> [Work item]:
In the data below, restate exactly the lines from the one with "Where should I" to the final line, both included, but not the pictures.
*** Opening Data for processing ***
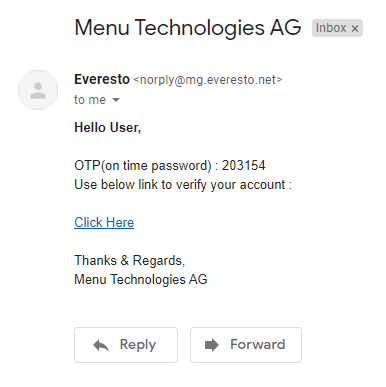386x387 pixels.
Task: Remove the Inbox label using its x
Action: coord(355,28)
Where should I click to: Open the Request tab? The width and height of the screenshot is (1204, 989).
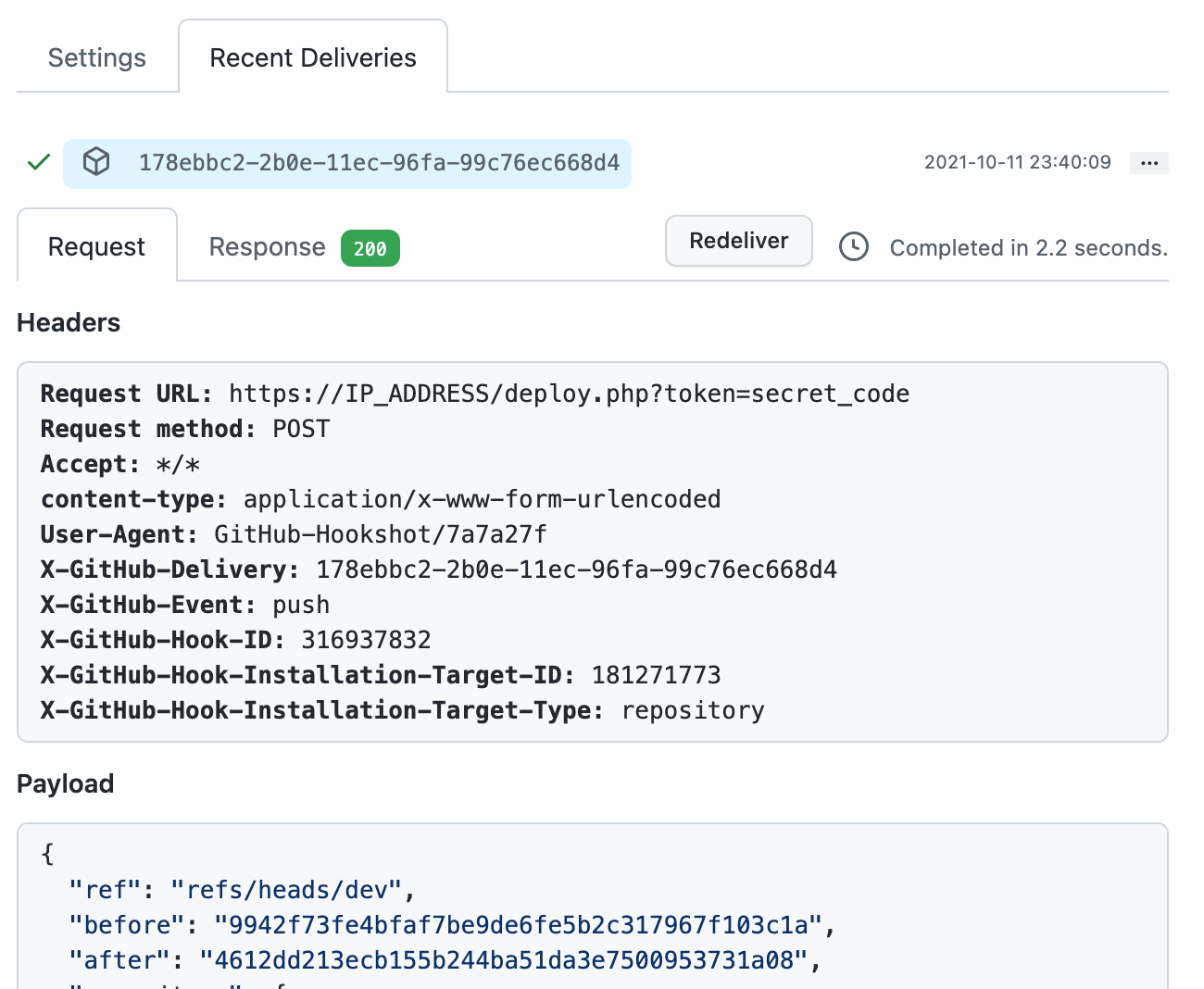click(x=96, y=246)
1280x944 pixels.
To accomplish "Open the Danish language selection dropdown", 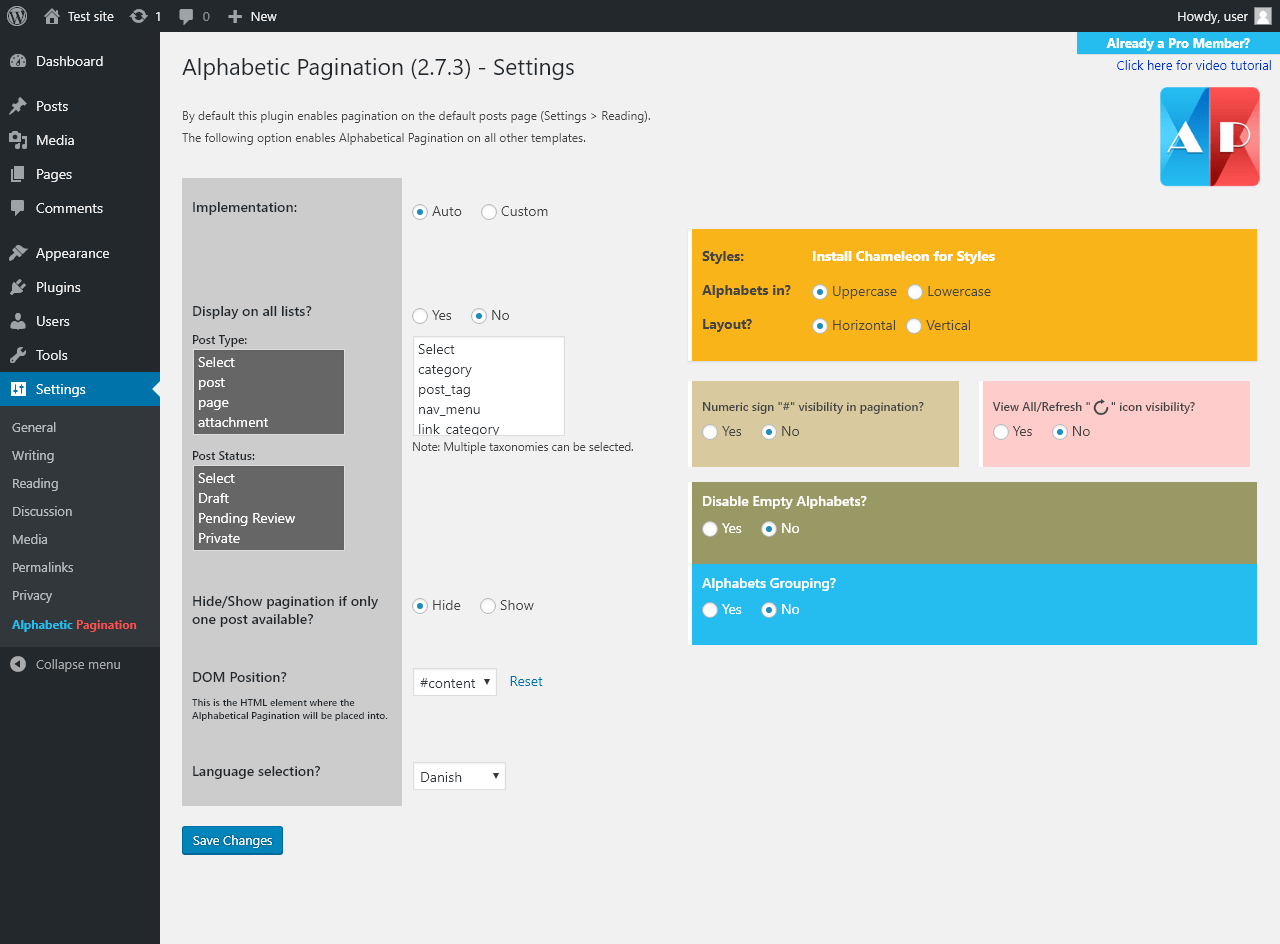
*** Closing Data for processing ***
> [Result of this task]:
Where should I click to: Open the Request tab? The width and height of the screenshot is (1204, 989).
click(x=96, y=246)
1280x944 pixels.
To accomplish "Open the Danish language selection dropdown", 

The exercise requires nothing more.